Sakura legte sich auf ihren Futon und zog ihre Bettdecke enger um sich, und hoffte, dass nicht nur die äußere Kälte von ihr abfallen würde. Hinata drehte sich in diesem Moment zu ihr um und sah sie an. Ino war nicht da. Seit dem Vorfall in jener Nacht kam sie abends noch später.

„Ganz schön kalt draußen, stimmts?“, fragte Hinata liebevoll und lächelte ihr aufmunternd zu, da sie scheinbar das Klappern ihrer Zähne gehört hat. 

„Ich glaube, die Winter werden immer kälter, es wird wahrscheinlich auch bald anfangen zu schneien“, bemerkte sie seufzend und Sakura nickte zustimmend. Hinata beobachtete sie genau und merkte, dass etwas passiert war.

„Was ist los? Du wirkst so… bedrückt.“

„Ich bin heute wieder Sasuke-sama begegnet“, entgegnete Sakura und schloss für einen kurzen Moment die Augen, „Er… er hat mich angestarrt.“

„Aber daran musst du dich doch langsam gewöhnt haben. Er ist unser Herr und da ist es normal, dass er dich beobachtet. Er will wissen, wie du dich anstellst“, Hinata versuchte ihr aufmunternd zuzulächeln, doch Sakura schüttelte mit dem Kopf.

„Nein, heute war das… anders. Damals, als er mich beobachtet hat, da war es wahrscheinlich so, wie du sagst, ja, aber heute… er hat mich nicht als seine Magd angesehen, verstehst du, sondern vielmehr wie…“, ihr fehlten die passenden Worte und sie beendete den Satz nicht, sondern drehte sich auf den Rücken und starrte an die Decke. Sie rief sich die dunklen, forschenden Augen des Uchihas in Erinnerung und erschauderte.
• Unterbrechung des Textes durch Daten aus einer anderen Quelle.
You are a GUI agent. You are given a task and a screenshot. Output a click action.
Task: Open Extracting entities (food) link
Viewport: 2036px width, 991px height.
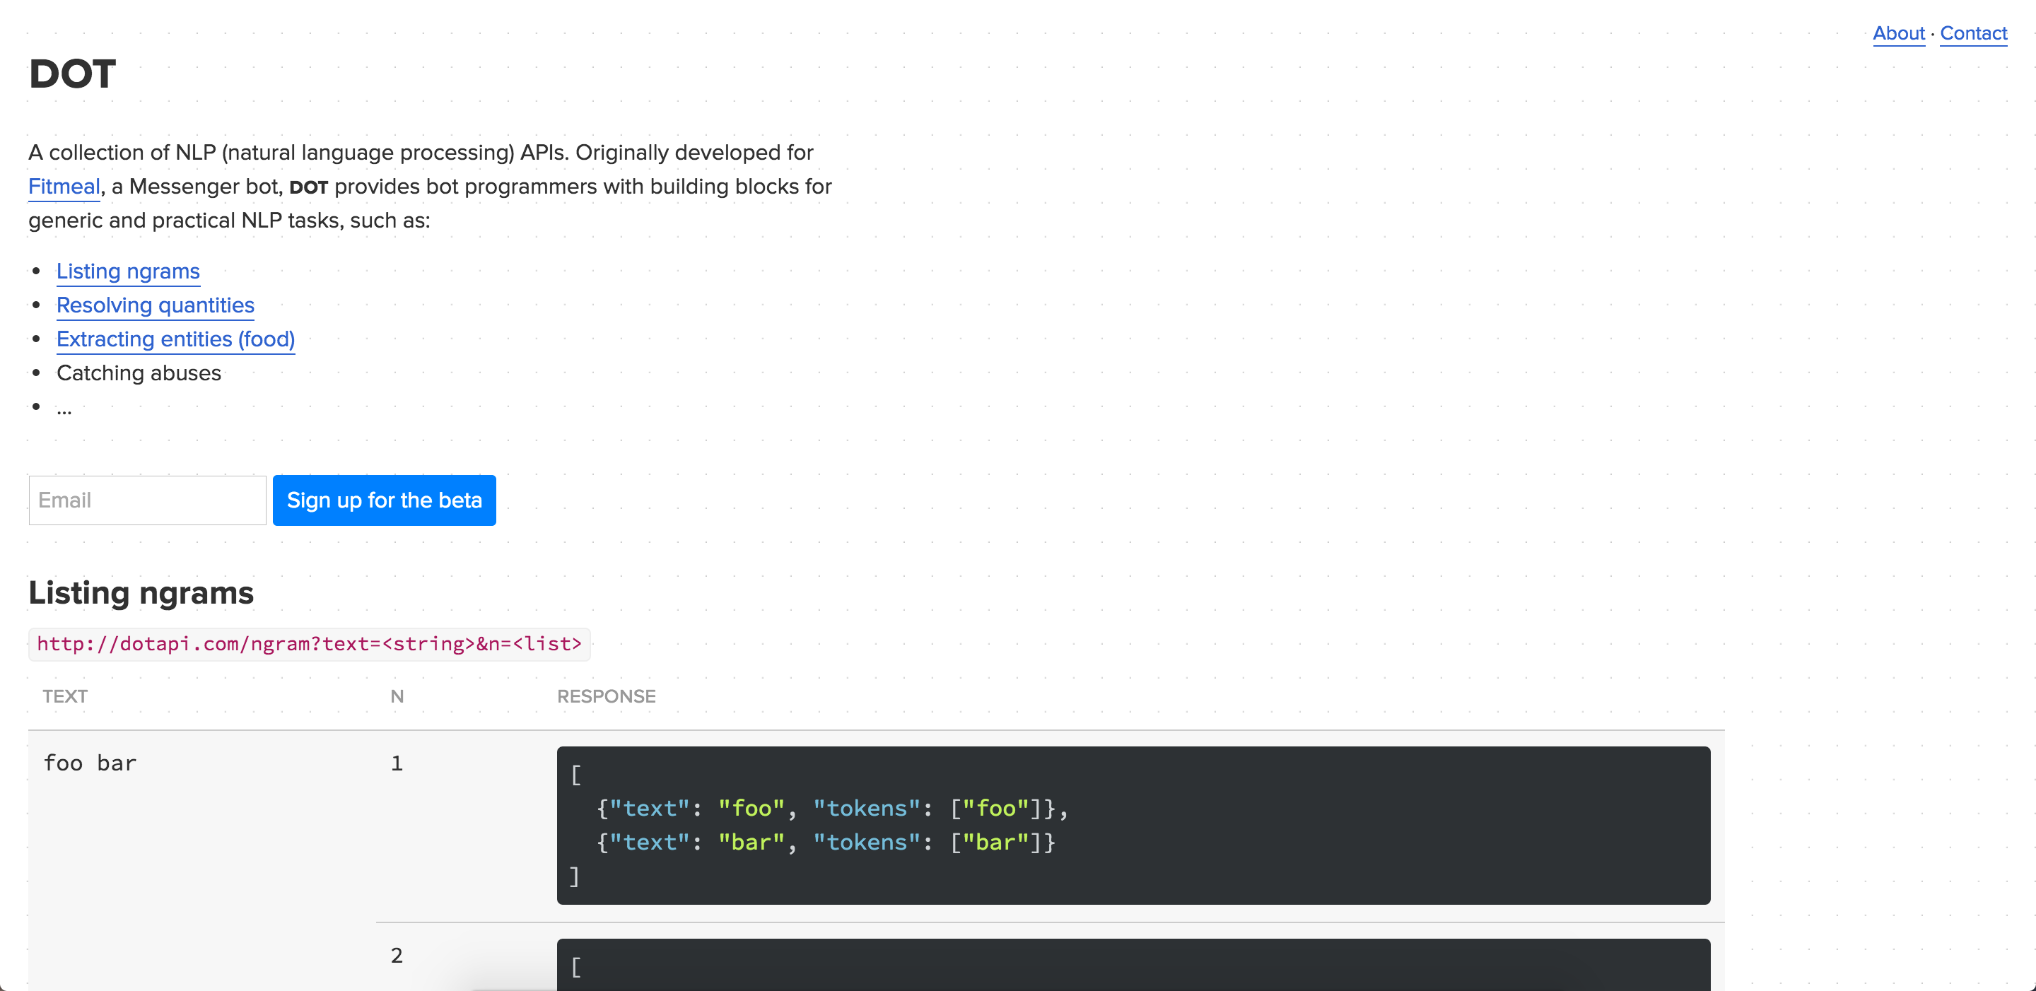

„Wir sollten schlafen“, meinte Hinata und drehte ihr wieder den Rücken zu. Nicht nur der plötzliche Themenwechseln ließ Sakura aufhorchen und ihrer Freundin einen Blick zuwerfen, sondern auch der Unterton der in ihrer Stimme mitschwang, verwunderte Sakura. Er klang… verachtend. Aber Sakura war sich sicher, dass sie sich das bloß eingebildet hatte. Es dauerte nicht lange und Sakura fiel in einen traumlosen Schlaf.